We would have a more ambitious approach to the control of single-use plastics, I guess, than the UK Government on behalf of England, but we would have a challenge in enforcing that if the rules were lower in England, and would enable plastics to be on the Welsh market in a way we could not effectively enforce. So, there are a number of very practical examples about the practical limitations that we would face in implementing our priorities as a Government on behalf of the people of Wales. So, it isn't simply a constitutional argument; this is about the practical aspects of people's weekly shop, effectively. 

On the common frameworks, I'm asking the UK Government to redouble its commitment to the common frameworks, because I think that it's in the common frameworks that lies the way of regulating these sets of questions. So, we've been able to diverge for 20 years between the four Governments in the UK in terms of some of these issues, and we want to be able to continue to do that. And the way to do that is to do it on an agreed basis and managed. We won't always be able to reach agreement, obviously, but there'll be a process by which that can be resolved in a way that respects the fact that power is devolved in the UK in a way that this Bill does not do.
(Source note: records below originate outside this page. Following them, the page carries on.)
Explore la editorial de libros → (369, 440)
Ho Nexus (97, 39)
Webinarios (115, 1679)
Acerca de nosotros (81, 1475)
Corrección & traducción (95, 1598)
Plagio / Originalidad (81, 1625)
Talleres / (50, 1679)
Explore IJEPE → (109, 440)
And finally, to your point on the shared prosperity fund. Effectively, the spending powers in the Bill, which the UK Government is taking to itself from devolved areas, will enable them, effectively, to run some aspects of the shared prosperity fund directly in Wales. We have always known, haven't we, that those powers have been devolved to the Welsh Government, and there have, in fact, been commitments, although never manifested, by the UK Government that those powers wouldn't be taken away? Well, there are powers in this Bill that would enable that promise to be broken.